● **Selected extract**:
▬▬▬▬▬▬

The word "Gothic" was given to the style of architecture that evolved between 1150 and 1499 in Europe. It was invented by the Renaissance historians and artists to express their negative attitude to an art they thought was barbaric. Gothic culture was urban based unlike Romanesque culture which was, for the most part, rural based. Cathedrals became great centres for education and political power during the Gothic period. Initially, it was slow to spread throughout Europe but it lasted for a long time. The Gothic style evolved through three distinct phases; The early or Archaic phase which retained a lot of Romanesque features such as heaviness and solidity, the middle phase which captured Gothic features and characteristics in perfect harmony and the Flamboyant phase wwhere the features were wholly gothic and the cathedrals were mainly skeletal structures made mainly with glass.
The sculptures I will discuss from the Gothic period are the Well of Moses and the tomb of Philip the Bold, both sculpted by Claus Sluter.

▬▬▬▬▬▬

● **Record extracts**:
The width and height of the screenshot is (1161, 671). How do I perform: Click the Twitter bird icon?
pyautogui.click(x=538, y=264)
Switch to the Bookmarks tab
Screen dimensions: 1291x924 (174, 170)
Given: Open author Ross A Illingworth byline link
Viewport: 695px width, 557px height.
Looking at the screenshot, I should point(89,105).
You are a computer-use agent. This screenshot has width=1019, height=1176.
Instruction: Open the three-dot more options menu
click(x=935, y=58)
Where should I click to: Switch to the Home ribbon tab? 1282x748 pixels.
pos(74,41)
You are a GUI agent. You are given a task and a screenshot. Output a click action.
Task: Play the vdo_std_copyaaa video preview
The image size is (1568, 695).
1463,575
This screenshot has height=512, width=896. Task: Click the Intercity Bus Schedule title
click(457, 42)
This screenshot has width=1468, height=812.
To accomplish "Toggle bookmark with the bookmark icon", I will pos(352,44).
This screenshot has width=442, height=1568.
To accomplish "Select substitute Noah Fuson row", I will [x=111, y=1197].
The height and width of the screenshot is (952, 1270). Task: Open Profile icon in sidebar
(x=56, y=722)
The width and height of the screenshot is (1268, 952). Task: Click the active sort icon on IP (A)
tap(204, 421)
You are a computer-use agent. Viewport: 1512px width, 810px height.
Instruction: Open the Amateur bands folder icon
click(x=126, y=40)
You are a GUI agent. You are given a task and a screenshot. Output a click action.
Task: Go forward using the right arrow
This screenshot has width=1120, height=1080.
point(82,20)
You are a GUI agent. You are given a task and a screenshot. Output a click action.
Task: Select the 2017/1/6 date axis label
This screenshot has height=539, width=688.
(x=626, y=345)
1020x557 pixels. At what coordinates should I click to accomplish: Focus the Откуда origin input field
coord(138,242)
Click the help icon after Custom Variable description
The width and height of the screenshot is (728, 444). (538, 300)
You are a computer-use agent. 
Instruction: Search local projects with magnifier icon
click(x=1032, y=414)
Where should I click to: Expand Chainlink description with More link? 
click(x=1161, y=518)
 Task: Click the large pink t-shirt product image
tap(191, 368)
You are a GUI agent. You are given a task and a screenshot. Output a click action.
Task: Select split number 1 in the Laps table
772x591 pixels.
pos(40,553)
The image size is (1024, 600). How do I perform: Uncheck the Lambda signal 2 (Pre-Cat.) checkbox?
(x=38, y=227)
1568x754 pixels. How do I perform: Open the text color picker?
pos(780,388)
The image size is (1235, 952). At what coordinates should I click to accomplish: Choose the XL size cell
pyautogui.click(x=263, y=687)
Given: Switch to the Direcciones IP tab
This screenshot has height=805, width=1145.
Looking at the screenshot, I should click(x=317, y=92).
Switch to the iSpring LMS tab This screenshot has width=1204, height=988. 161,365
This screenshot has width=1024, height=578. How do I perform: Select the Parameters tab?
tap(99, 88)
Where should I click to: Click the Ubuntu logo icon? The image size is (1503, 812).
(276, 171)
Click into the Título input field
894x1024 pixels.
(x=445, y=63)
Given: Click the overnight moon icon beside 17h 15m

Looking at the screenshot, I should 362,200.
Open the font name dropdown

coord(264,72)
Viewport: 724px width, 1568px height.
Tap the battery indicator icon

▬▬▬▬▬▬

● **Given instruction**:
In the passage on Gothic architecture, who invented the term "Gothic" for the style?

● **Response**:
Renaissance historians and artists.